I doubt Victron would be interested, but you never know, might be worth sending them a message with a reference to this issue?

Unfortunately I've set the Pi aside again and would need to go relive the process in order to remind myself of what I used to get (other than what I showed above) however it may be that my unit doesn't send the Async hex message anyway - is there anything more specific on this than 'some products'?

Otherwise I'm not clear on whether you're just logging the issue yet the system continues, or whether it all grinds to a halt?

acoleman-apc commented 2 years ago

The data feed continues on the wire but the code only randomly publishes to the emon CMS feed as it has the check sum errors and discards the packets - most likely due to the hex messages appearing in the string. Since the victron cerbo gx can run on a pi with the same hardware, I think it is a bug / problem with the interfacer. When I get some free time, I'm going to look into updating the code to detect and remove the hex message from the string before calc of check sum.

However, there is another problem with the code. With the MPPT not all of the data comes across in one frame - it is divided up into multiple frames. And the code in the current interfacer doesn't seem to handle this properly as it publishes to the wrong feeds when this happens. So for instance H20 (solar power generated today) comes across in the 2nd frame but won't ever get pushed to H20 feed as far as I can tell.

TLDR: the victron interfacer has major problems on the blue solar mppt units and minor problems on the BMV712 (I have both). The renogy interfacer was rock solid though so I miss the data feed even though the victron units are better quality and produce more power for me.

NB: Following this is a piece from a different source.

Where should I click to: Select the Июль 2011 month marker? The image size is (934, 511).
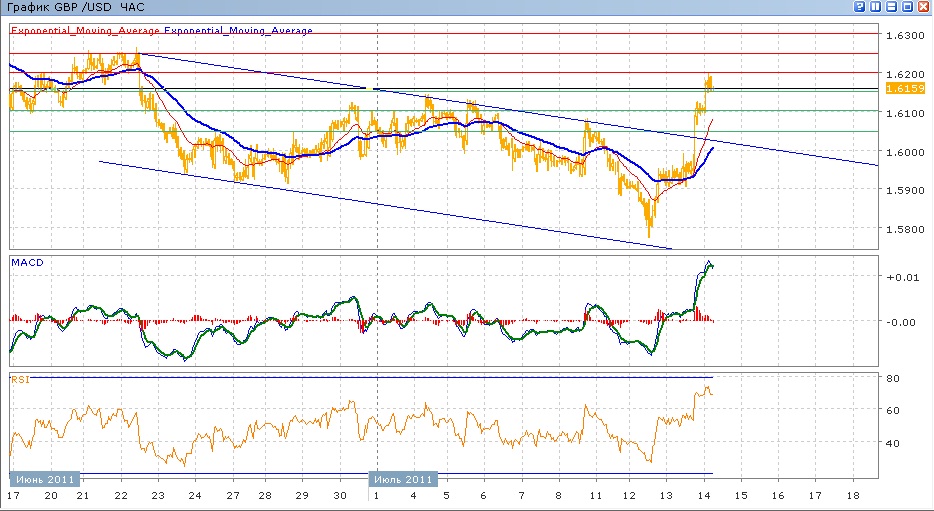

eroyee commented 2 years ago

Ok, I'm sure people would appreciate it if you could fix this 👍

Unfortunately Bruce doesn't actually have any Victron gear, and I'm fairly sure mine doesn't send the async data (and I've re-utilised the Pi I was using for something else), which makes it difficult to assist. However I can provide serial data from a Smart Solar MPPT, a Phoenix Inverter, and a BMV-702 if/when you need it - although it looks as if I've already presented some data from the MPPT above.

Otherwise I don't recall having any issue with the feeds. I think at one point I was feeding two Victron devices and my own battery monitor (which, immodestly, I think is somewhat better than the Victron unit :) and, aside from the issue described here, the system ran quite reliably for weeks.

I agree the Victron units are quality gear, and I'm very happy with their performance (much less so with the country importer - which, sadly, is why I can't recommend them here). However why manufacturers find it necessary to utilise weird protocols for something simple like this I can never figure out - I've been dealing with such hardware for many years now and still there seems to be no common (and open) format across manufacturers. At least in terms of user control and data interchange this isn't anything secret so really, why!? Grrr.